Figure 22-18A illustrates the histologic features of LSIL. The adjacent panel, Figure 22-18B, shows detection of HPV DNA using an in situ hybridization test. The staining is most intense in the superficial layers of the epithelium, which contain the highest viral load. Figures 22-18C and D show immunostaining for Ki-67 and p16. Ki-67 is a marker of cellular proliferation, and in normal squamous mucosa is confined to the basal layer of the epithelium. In contrast, in SILs, Ki-67 positivity is seen throughout the entire thickness of epithelium, indicating abnormal expansion of the epithelial proliferative zone (see Fig. 22-18C). p16, a cyclin kinase inhibitor, is a cell cycle-regulatory protein, which inhibits the cell cycle by preventing the phosphorylation of RB. It has been shown that in cells infected with oncogenic HPVs, there is overexpression of p16 (see Fig. 22-18D). Despite high levels of p16, however, the HPV-infected cells continue to proliferate because RB, the target of p16 inhibitory activity, is inactivated by the E7 HPV oncoprotein. Both Ki-67 and p16 staining are highly correlated with HPV infection and are useful for confirmation of the diagnosis in equivocal cases of SIL.

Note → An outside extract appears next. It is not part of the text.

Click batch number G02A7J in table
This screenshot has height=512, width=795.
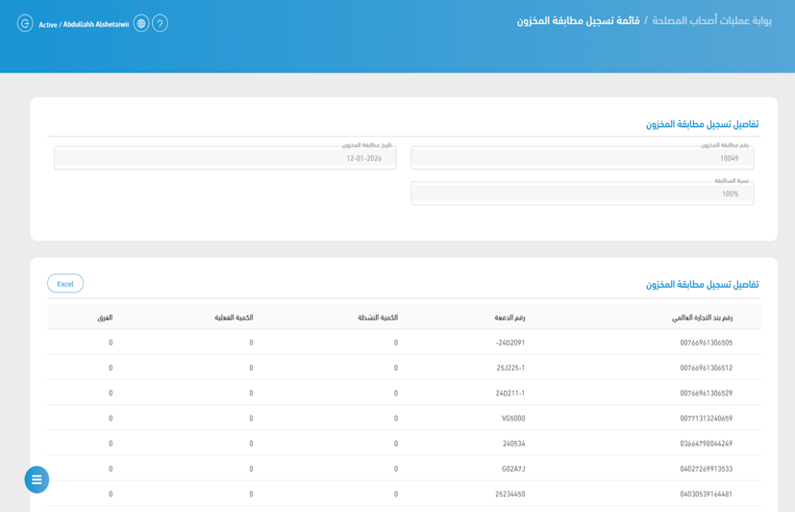point(513,468)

More than 80% of LSILs and 100% of HSILs are associated with high oncogenic risk HPVs. HPV 16 is the single most common HPV type detected in both categories of lesions. Table 22-2 shows rates of regression and progression of SILs within 2-year follow-up.25 Although the majority of HSILs develop from LSILs, approximately 20% of cases of HSIL develop de novo, without the preexisting LSIL.26 The rates of progression are by no means uniform, and although HPV type-especially HPV 16-is associated with increased risk, it is difficult to predict the outcome in an individual patient. These findings underscore that the risk of developing precancer and cancer is conferred only in part by HPV type, and depends also on immune status and environmental factors. Progression to invasive carcinoma, when it occurs, may take place in a few months to more than a decade.